For an undamped spring-mass oscillator, total mechanical energy is constant: E_total = K + U = (1/2)mv² + (1/2)kx² = (1/2)kA². At the turning points (x = ±A), kinetic energy is zero and potential energy equals (1/2)kA². At equilibrium (x = 0), potential energy is zero and kinetic energy is maximum at (1/2)mv_max² = (1/2)kA². The velocity at any position can be found without tracking time: v(x) = ω√(A² - x²). Increasing amplitude increases total energy because E_total scales as A².

• E_total = (1/2)kA²: Total mechanical energy of a spring-mass oscillator; set by the spring constant and amplitude, constant throughout motion.
• v_max = ωA: Maximum speed occurs at equilibrium where all energy is kinetic.
• v(x) = ω√(A² - x²): Speed at any displacement x, derived from energy conservation without needing the time function.
• Turning points: Positions x = ±A where velocity is zero and all energy is stored as elastic potential energy.

A physical pendulum is any rigid body that pivots about a fixed axis and oscillates under gravity. When displaced by angle θ, the gravitational force on the center of mass produces a restoring torque τ = -mgd sinθ, where d is the distance from the pivot to the center of mass. Applying Newton's second law in rotational form (τ = Iα) and using the small-angle approximation sinθ ≈ θ gives d²θ/dt² = -(mgd/I)θ, which is the SHM differential equation with ω = √(mgd/I). The period is T_phys = 2π√(I/mgd). A simple pendulum is the special case where all mass is concentrated at distance l from the pivot, so I = ml² and T reduces to 2π√(l/g). A torsion pendulum uses a twisted wire supplying restoring torque τ = -κθ, giving ω = √(κ/I).

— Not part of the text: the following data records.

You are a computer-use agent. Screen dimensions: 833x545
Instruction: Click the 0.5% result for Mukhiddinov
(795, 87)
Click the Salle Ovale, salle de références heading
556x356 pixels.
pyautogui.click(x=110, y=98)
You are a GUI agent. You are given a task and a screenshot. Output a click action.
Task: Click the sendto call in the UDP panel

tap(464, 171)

• T_phys = 2π√(I/mgd): Period of a physical pendulum; requires the moment of inertia I about the pivot and the distance d from pivot to center of mass.

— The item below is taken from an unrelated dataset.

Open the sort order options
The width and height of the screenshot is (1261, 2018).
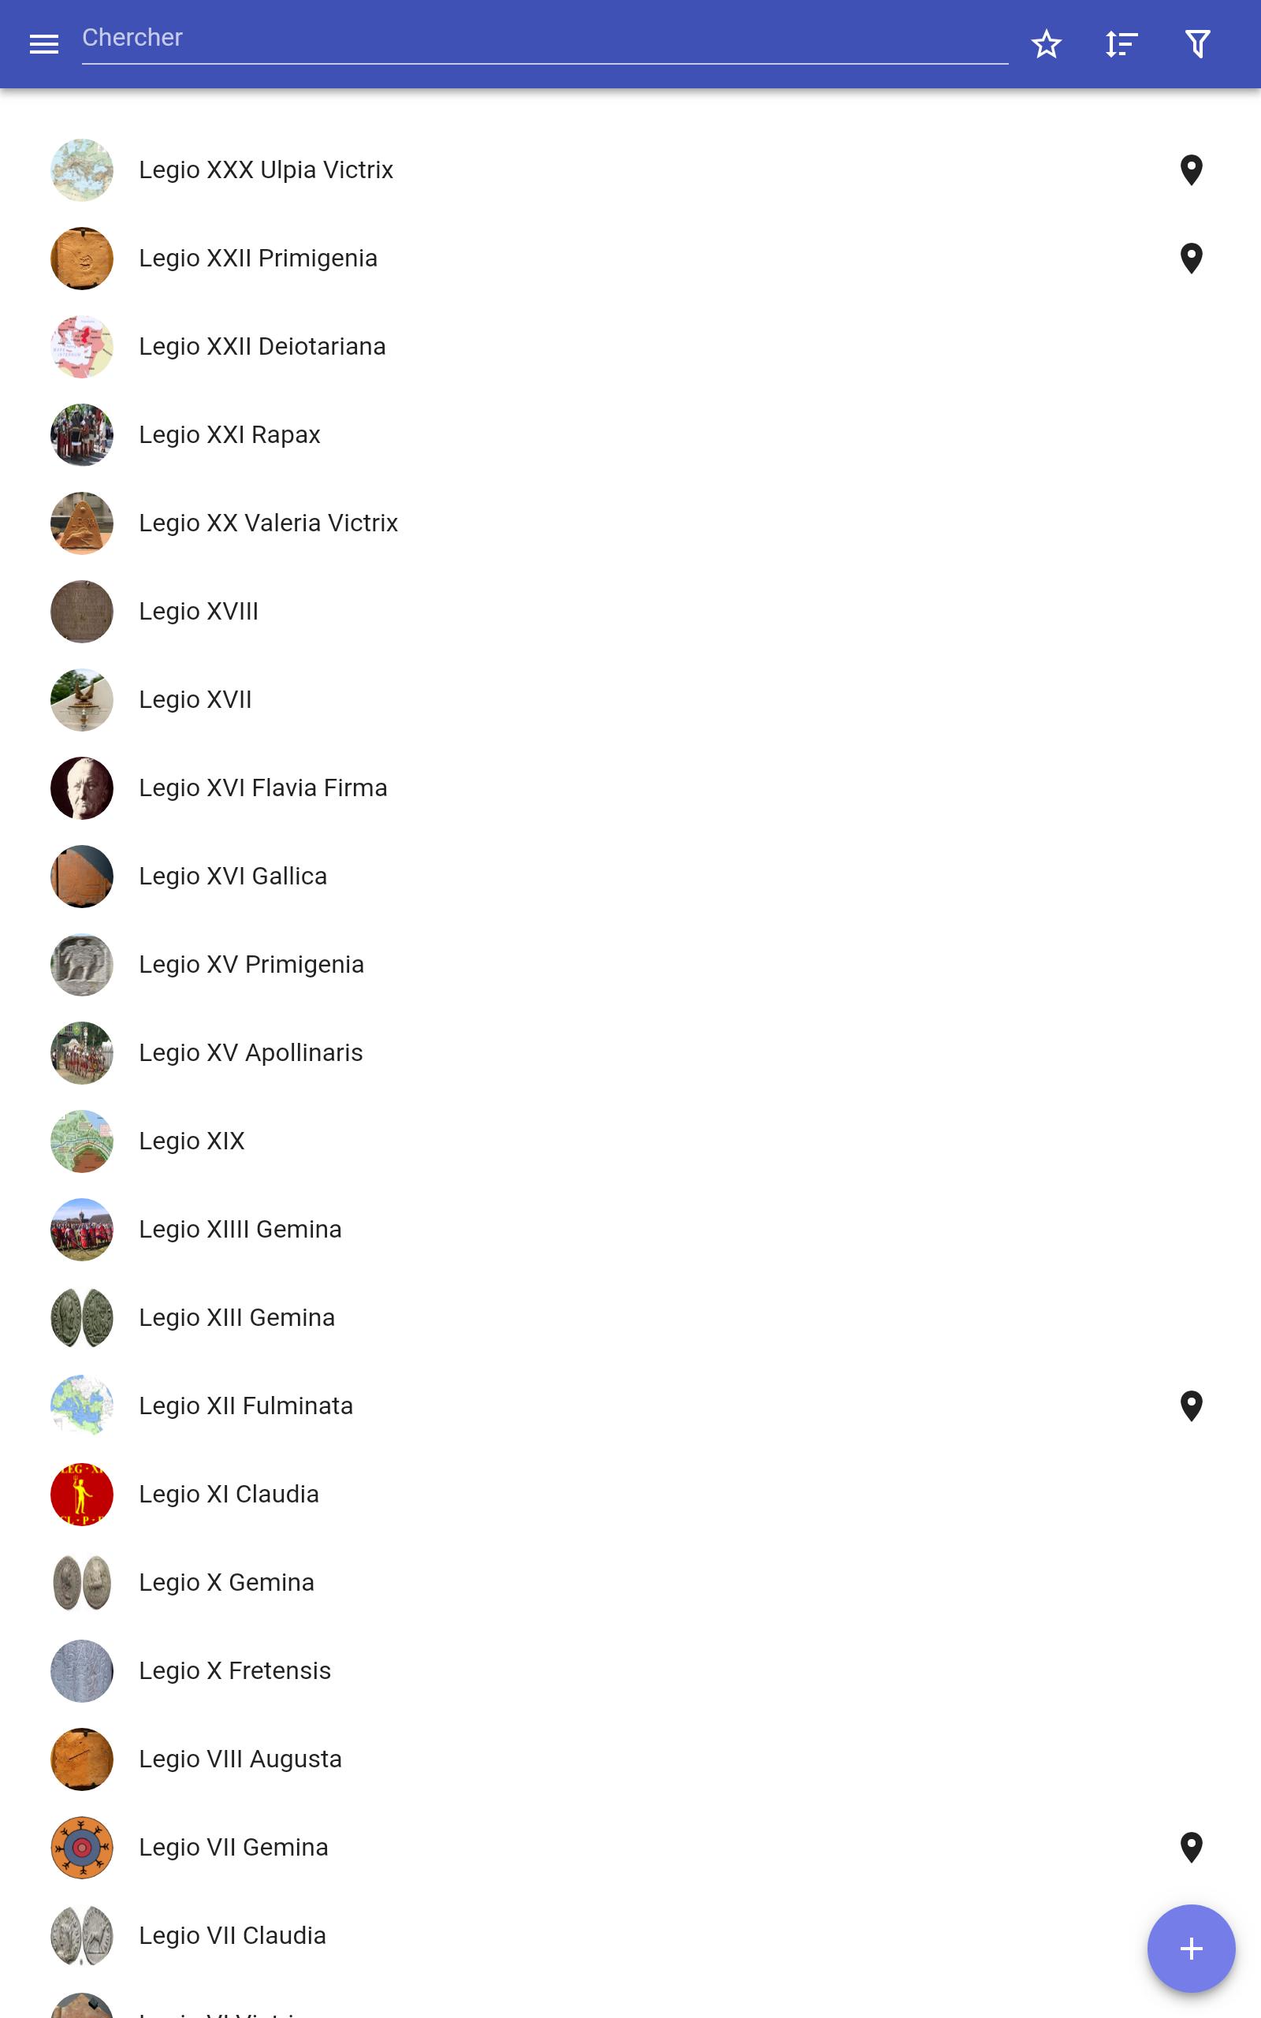pyautogui.click(x=1122, y=44)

• Restoring torque τ = -mgd sinθ: Torque that drives a physical pendulum back toward equilibrium; linearized to -mgdθ under the small-angle approximation.
• Small-angle approximation: sinθ ≈ θ (in radians) for small displacements; converts the pendulum equation into the standard SHM form.
• Torsional pendulum: Oscillates rotationally due to a wire's restoring torque τ = -κθ; period T = 2π√(I/κ) where κ is the torsional constant.
• Parallel-axis theorem: Used to find I about a pivot that is not the center of mass: I = I_cm + md²; essential for physical pendulum period calculations.